[Exercise objective] Exclude the pictures, then restate exactly each line of the data below from the first through the line containing "The image size is (246, 175).".
═══ Supplied records
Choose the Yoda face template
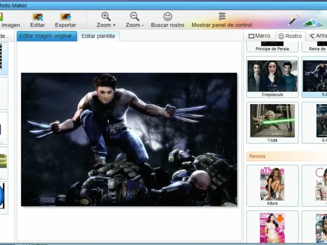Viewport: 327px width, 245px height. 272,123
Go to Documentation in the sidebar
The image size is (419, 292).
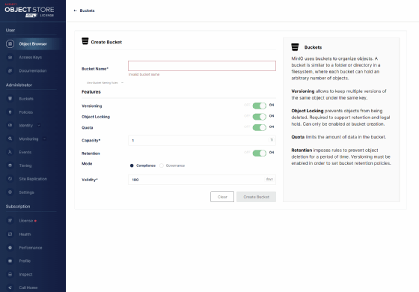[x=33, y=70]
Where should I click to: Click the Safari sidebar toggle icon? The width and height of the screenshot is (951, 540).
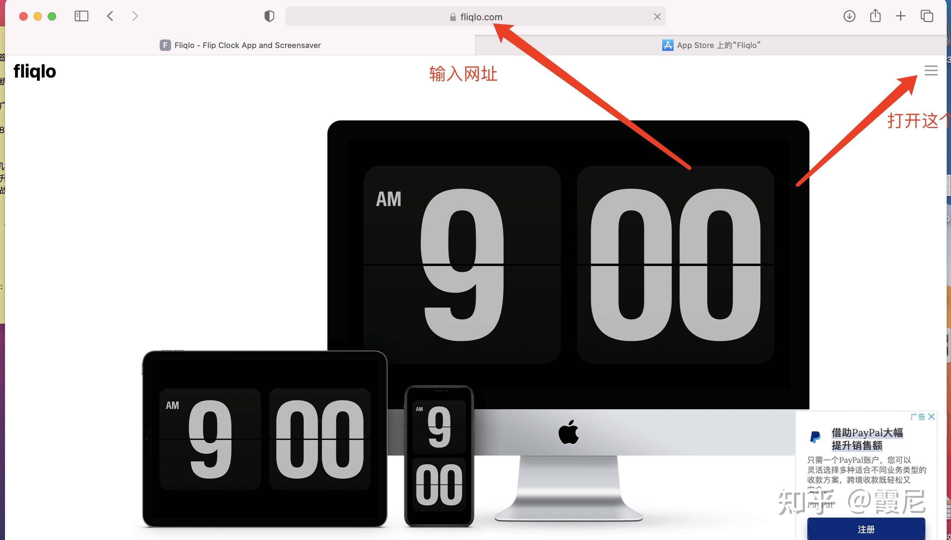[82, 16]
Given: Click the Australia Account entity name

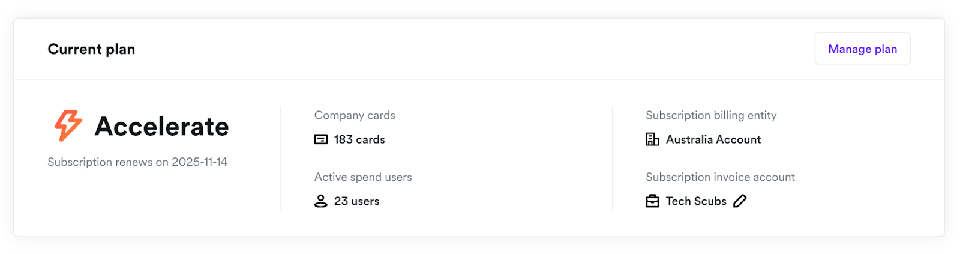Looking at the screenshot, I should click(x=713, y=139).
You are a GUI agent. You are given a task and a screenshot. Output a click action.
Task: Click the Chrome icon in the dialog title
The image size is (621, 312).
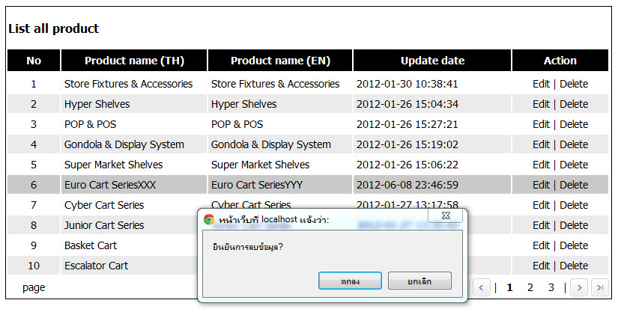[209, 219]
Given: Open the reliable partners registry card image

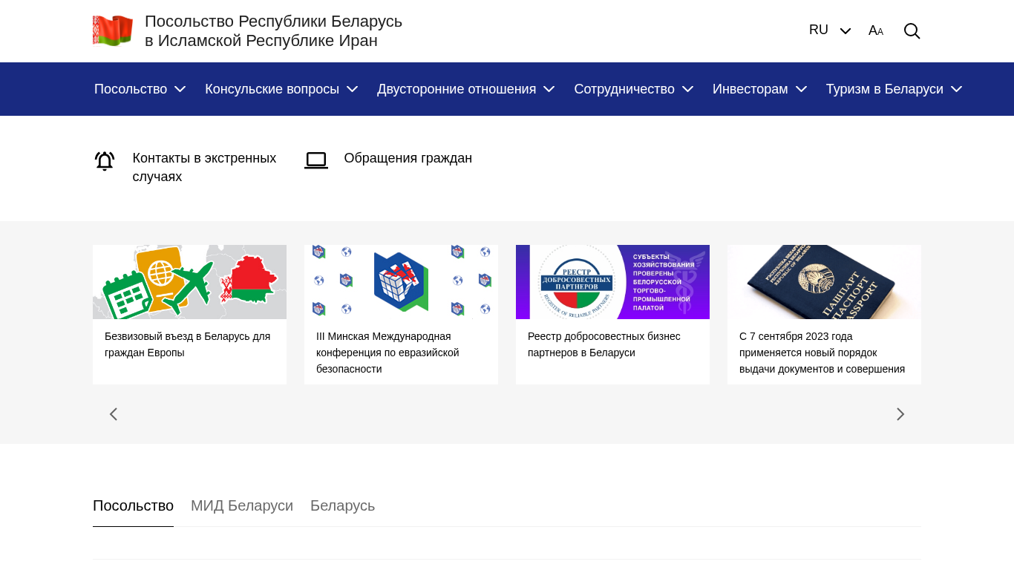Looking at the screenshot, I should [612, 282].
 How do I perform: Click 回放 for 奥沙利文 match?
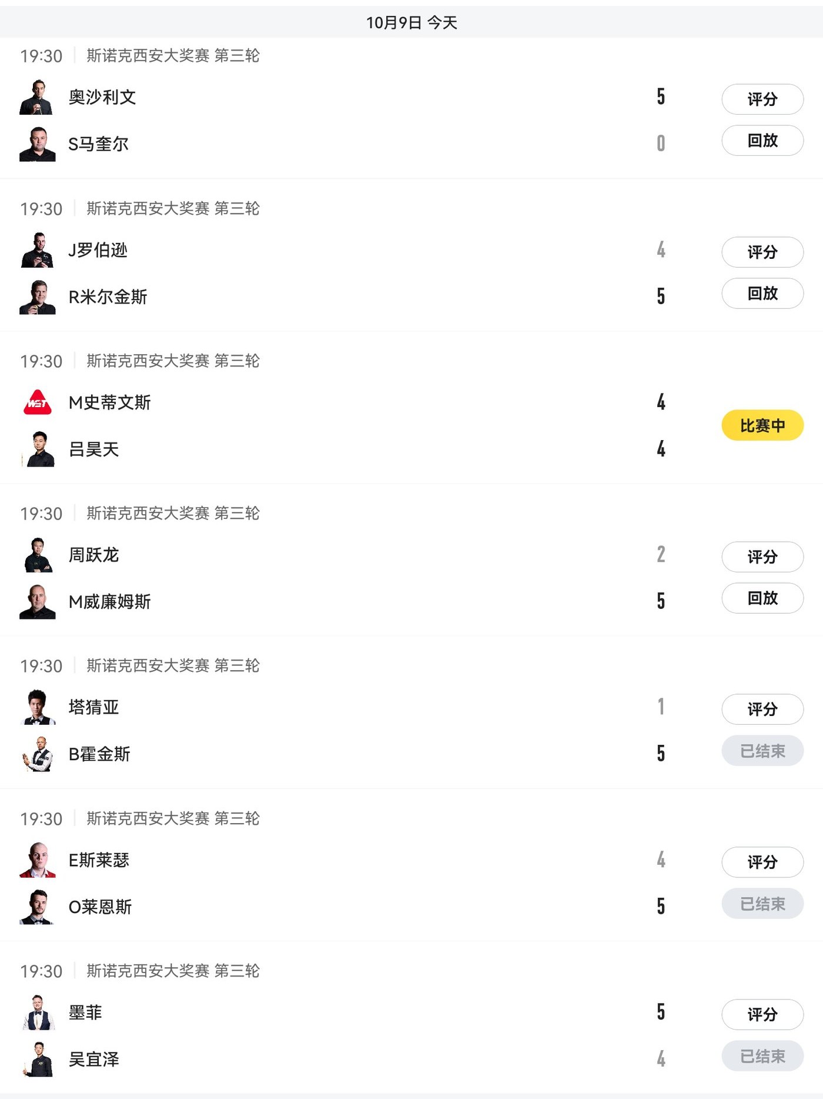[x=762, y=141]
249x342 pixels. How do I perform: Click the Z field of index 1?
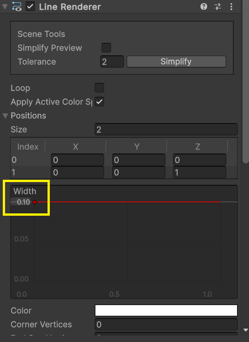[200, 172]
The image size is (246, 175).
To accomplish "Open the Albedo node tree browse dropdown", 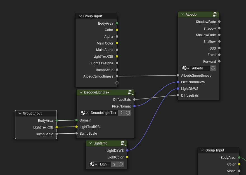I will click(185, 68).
══════
[Task solution]
Choose the Yoda face template
Viewport: 327px width, 245px height. 272,123
Go to Documentation in the sidebar
The image size is (419, 292).
[x=33, y=70]
Where should I click to: Click the Safari sidebar toggle icon? The width and height of the screenshot is (951, 540).
[82, 16]
Given: Click the Australia Account entity name

Looking at the screenshot, I should click(x=713, y=139).
You are a GUI agent. You are given a task and a screenshot. Output a click action.
Task: Click the Chrome icon in the dialog title
The image size is (621, 312).
[209, 219]
Given: Open the reliable partners registry card image

Looking at the screenshot, I should [612, 282].
 How do I perform: Click 回放 for 奥沙利文 match?
[x=762, y=141]
249x342 pixels. How do I perform: Click the Z field of index 1?
[200, 172]
The image size is (246, 175).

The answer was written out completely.